PAGE TEXT:
--- begin ---

This is great because it will look good and scale well. However, we’ll lose most of the benefits of inline SVG, such as accessibility and interactivity. Apart from alt text, our data won’t be read aloud by screen readers and the data points in the charts themselves won’t be able to be interacted with by mouse, touch, or keyboard input.

These problems suggest that we should use another SVG embedding technique if we want to gain as much control as possible over them. For example, what happens if we were working on a project like Death from Above, where the interactive nature of the graphs greatly helps us understand the data?

A gif showing the interface of the Death from Above website

To get the most out of SVG we need to take all of that code and place it directly into our markup. That way we can style the graph with CSS, control interactivity with JavaScript, and gain all the accessibility benefits of inline SVG.

--- end ---

TASKS TO COMPLETE:
A – In the passage on embedding SVG charts, what language does placing the SVG code directly into the markup let us use to style the graph?
B – Output the part of the passage on embedding SVG charts that opens with the words containing "To get the most" and closes with "of inline SVG.".
The data that comes next is separate material, unrelated to the passage on embedding SVG charts.

PROVIDED MATERIAL:
--- begin ---

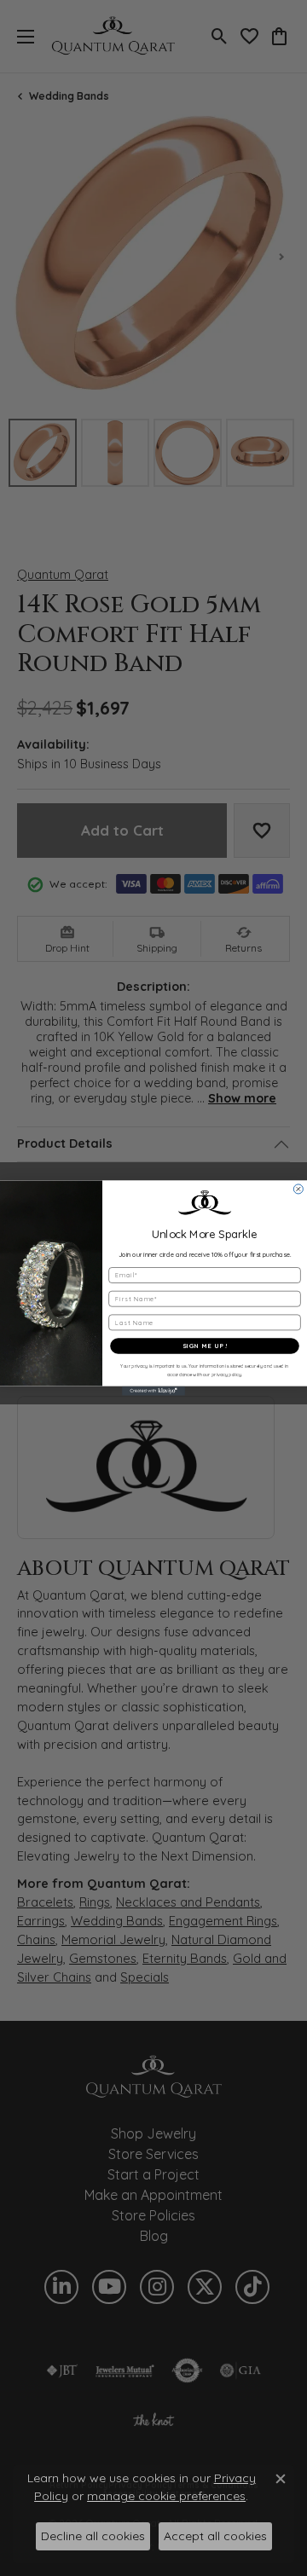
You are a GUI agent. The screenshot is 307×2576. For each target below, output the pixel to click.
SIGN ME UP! (205, 1346)
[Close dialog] (298, 1189)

--- end ---

SOLUTIONS FOR EACH TASK:
A – CSS.

B –
To get the most out of SVG we need to take all of that code and place it directly into our markup. That way we can style the graph with CSS, control interactivity with JavaScript, and gain all the accessibility benefits of inline SVG.